→ **PROBLEM DESCRIPTION**
Copy the records verbatim from their first line through the line that contains "[x=361, y=22]", including that line.
★ ★ ★
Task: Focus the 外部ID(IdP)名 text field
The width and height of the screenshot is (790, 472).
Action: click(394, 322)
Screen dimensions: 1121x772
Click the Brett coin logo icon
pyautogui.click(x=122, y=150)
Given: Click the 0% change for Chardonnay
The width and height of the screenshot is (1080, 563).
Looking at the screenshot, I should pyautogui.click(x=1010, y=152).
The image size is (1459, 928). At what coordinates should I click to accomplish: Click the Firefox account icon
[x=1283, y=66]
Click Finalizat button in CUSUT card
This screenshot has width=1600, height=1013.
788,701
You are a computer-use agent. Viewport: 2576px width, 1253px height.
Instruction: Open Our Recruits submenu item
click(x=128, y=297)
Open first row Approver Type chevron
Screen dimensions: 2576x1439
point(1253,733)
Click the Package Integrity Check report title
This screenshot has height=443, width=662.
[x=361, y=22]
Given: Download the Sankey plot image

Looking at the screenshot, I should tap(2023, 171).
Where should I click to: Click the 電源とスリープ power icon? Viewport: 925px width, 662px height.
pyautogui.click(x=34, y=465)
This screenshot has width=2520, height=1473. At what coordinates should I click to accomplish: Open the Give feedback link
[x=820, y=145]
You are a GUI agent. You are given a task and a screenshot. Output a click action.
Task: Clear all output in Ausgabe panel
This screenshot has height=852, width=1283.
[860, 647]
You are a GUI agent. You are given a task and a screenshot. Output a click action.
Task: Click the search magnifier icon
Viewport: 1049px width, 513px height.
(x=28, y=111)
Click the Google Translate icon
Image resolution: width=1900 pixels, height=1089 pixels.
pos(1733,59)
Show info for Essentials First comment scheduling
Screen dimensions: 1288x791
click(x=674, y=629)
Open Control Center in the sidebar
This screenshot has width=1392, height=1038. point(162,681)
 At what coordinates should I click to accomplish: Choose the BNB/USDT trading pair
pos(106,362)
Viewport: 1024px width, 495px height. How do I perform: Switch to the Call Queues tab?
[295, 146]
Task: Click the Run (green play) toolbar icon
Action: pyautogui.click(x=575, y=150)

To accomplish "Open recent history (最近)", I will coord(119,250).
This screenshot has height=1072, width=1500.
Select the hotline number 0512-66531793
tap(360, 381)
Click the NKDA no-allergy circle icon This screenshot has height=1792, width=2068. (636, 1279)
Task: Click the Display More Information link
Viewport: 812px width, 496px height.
★ ★ ★
→ **OUTPUT BELOW**
Task: Focus the 外部ID(IdP)名 text field
The width and height of the screenshot is (790, 472).
Action: click(394, 322)
Screen dimensions: 1121x772
Click the Brett coin logo icon
pyautogui.click(x=122, y=150)
Given: Click the 0% change for Chardonnay
The width and height of the screenshot is (1080, 563).
Looking at the screenshot, I should pyautogui.click(x=1010, y=152).
The image size is (1459, 928). At what coordinates should I click to accomplish: Click the Firefox account icon
[x=1283, y=66]
Click Finalizat button in CUSUT card
This screenshot has width=1600, height=1013.
788,701
You are a computer-use agent. Viewport: 2576px width, 1253px height.
Instruction: Open Our Recruits submenu item
click(x=128, y=297)
Open first row Approver Type chevron
Screen dimensions: 2576x1439
point(1253,733)
Click the Package Integrity Check report title
This screenshot has height=443, width=662.
[x=361, y=22]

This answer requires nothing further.